Practical Techniques to Achieve Quality in Large Software Projects
High quality is hard to achieve and very expensive, but it’s worth every penny and must be taken extremely seriously. There is no silver bullet – just lines of defense. The good news is with the proper lines of defense, quality becomes incremental. It only goes up with every release. With enough test coverage and quality tools you can substantially increase the quality of your product and protect it from regressions.
When you embark upon a large software project you need to figure out how to think about quality. And you should start with testing. Not all tests are created equal. Here are the most common types:
- Unit tests
- Invariant tests (asserts, etc)
- Functional tests
- Stress tests
- Performance tests
- Scalability tests
- Customer workload based testing
- Scenario based testing
In this blog post we will discuss test coverage as well as how to manage the long tail of rarely surfaced bugs using force multipliers – a slew of engineering techniques that transform our existing test suite to produce new ways of testing the product. Each of these has been a small “aha” moment and yielded good results.
With testing, one of the hardest things is deciding exactly what to test. Every test you create or run has a cost, and this is where a tester’s intuition shines. When your product has a lot of features it’s easy to poke around, but the real question is how can you do it in a systematic way.
It’s important to track which areas of the product are tested well and which are not, and this is made all the more difficult by the many moving parts of the codebase. Here are a few MemSQL examples:
- Correctness of read queries in the presence of write queries
- Correctness of replication in the presence of alter table
It helps tremendously to test combinations of features. It’s especially hard because different people or even teams could work on those features and the problem may only arise when both features are involved at the same time.
The number of possible combinations explodes very quickly. However, we’ve noticed that in practice the majority of bugs surface in the combination of just two features.
So, one way to tackle the combinatorial explosion is to only consider pairs of features and write tests for every pair. You can also employ n-wise testing and use a different combination every time.
On top of that you should also think about dimensions. A classical test dimension for a SQL database is “all data types” or “all possible positions within a SQL query such as the where clause, select clause, group by, etc.” When testing a specific feature you want to test it with every dimension.
We wrote down all feature pairs and dimensions into a giant spreadsheet. After that we fanned out the test work to the engineering team to color the matrix green.
You can write a lot of tests, but it is continuous integration testing that allows developers to make far-reaching changes without a paralyzing fear of undetected breaks. Such integration testing should be fast and scalable. You need stellar test infrastructure to frictionlessly add, manage, and run these tests. With a well-built execution system, the number of functional tests can grow safely and quickly.
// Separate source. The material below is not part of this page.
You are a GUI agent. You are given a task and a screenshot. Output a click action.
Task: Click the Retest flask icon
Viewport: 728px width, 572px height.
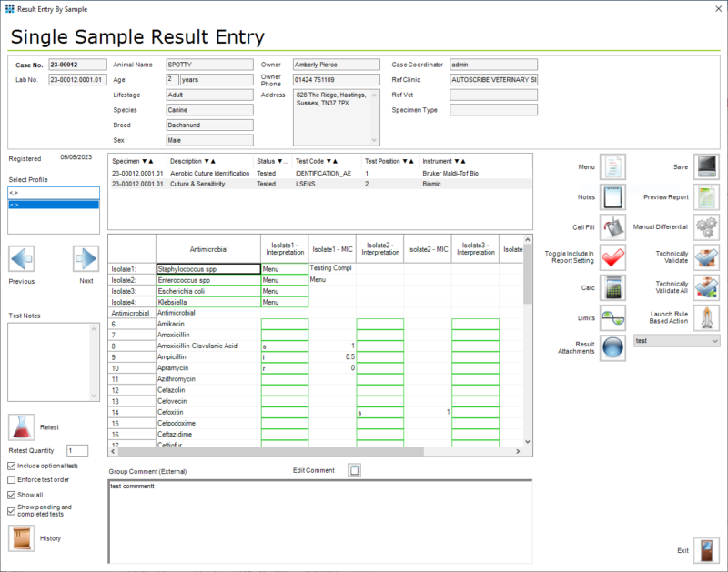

Building good test infrastructure is similar to writing a consumer product for your engineering team. The easier it is to produce tests, the more the engineering team is engaged and more tests are running against your system every day. In the ideal world, when you modify a single line of code you should instantly know what tests you just broke. Practically it’s not always possible because of the computational complexity of test runs, but you should push towards getting instant feedback as much as possible.
A perfect test execution system would run the entire test suite after every push. We used to run every test before commits on each developer’s machine. When that started taking too long, we ran only a subset of tests locally and performed full test runs every night on a dedicated box. When the dedicated box couldn’t handle the load, we built a cloud-based test execution platform called “Psyduck.”
The Psyduck platform can run any subset of our tests against any version of our codebase. Furthermore, if you want to run tests against local code changes, Psyduck accepts patches, and so we enforce running Psyduck before pushing code. For example:
memcompute1:~/memsql/memsqltest nikita(arcpatch-D2497)$ ./psy test --filter=.nikita Compressing patch...done. Sending 5340 bytes to S3.....done. patch id = 901be82c33ee4b07b142d102660e3206Psyduck uses a combination of in-house hardware along with hundreds of Amazon spot instances to run tests as fast as possible in parallel.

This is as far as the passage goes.